- _Entries for locating words and elements_:
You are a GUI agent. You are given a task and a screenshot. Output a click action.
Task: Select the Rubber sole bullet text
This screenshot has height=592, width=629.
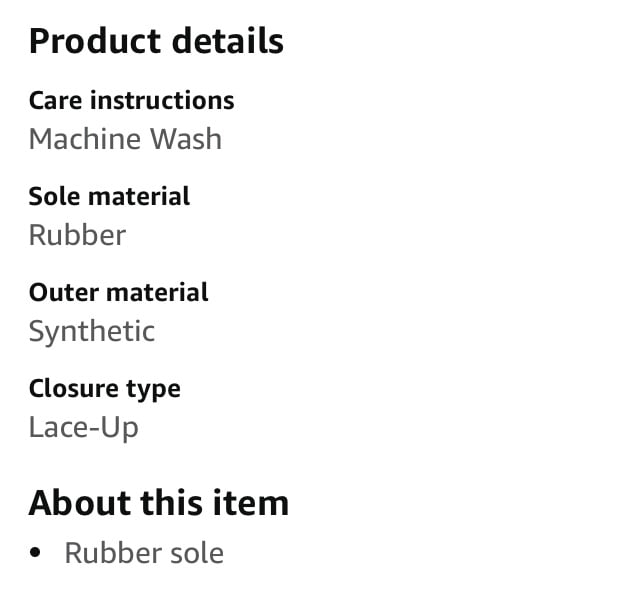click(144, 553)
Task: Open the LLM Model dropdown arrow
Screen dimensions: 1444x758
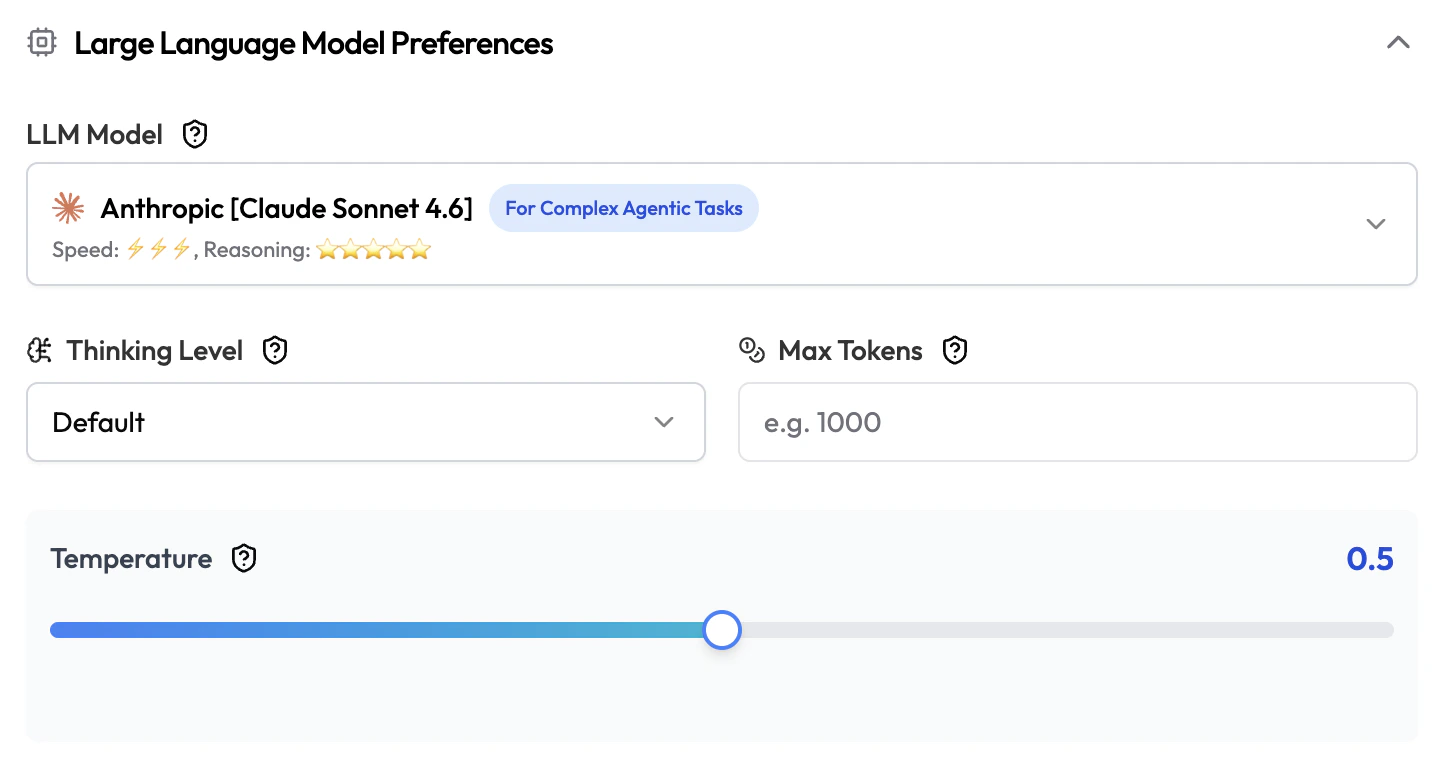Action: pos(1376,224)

- _Requirement_: Could you rewrite the rows above with every "screenshot" changed to "screen capture" and everything else kept the same? Leave the pictures out of your version.

- _Task answer_:
You are a GUI agent. You are given a task and a screen capture. Output a click action.
Task: Select the Rubber sole bullet text
This screen capture has height=592, width=629.
click(144, 553)
Task: Open the LLM Model dropdown arrow
Screen dimensions: 1444x758
Action: pos(1376,224)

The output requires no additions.